*EXERCISE DIRECTIONS*
Which lines of the records below contain the word "should"? Find and copy each of those lines in full.

╭─ DATASET CONTENT

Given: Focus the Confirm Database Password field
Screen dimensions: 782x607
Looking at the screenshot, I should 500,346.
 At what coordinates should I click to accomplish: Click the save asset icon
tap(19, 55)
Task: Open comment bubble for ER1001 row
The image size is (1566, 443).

╰─

*EXPECTED ANSWER*
Looking at the screenshot, I should 500,346.
 At what coordinates should I click to accomplish: Click the save asset icon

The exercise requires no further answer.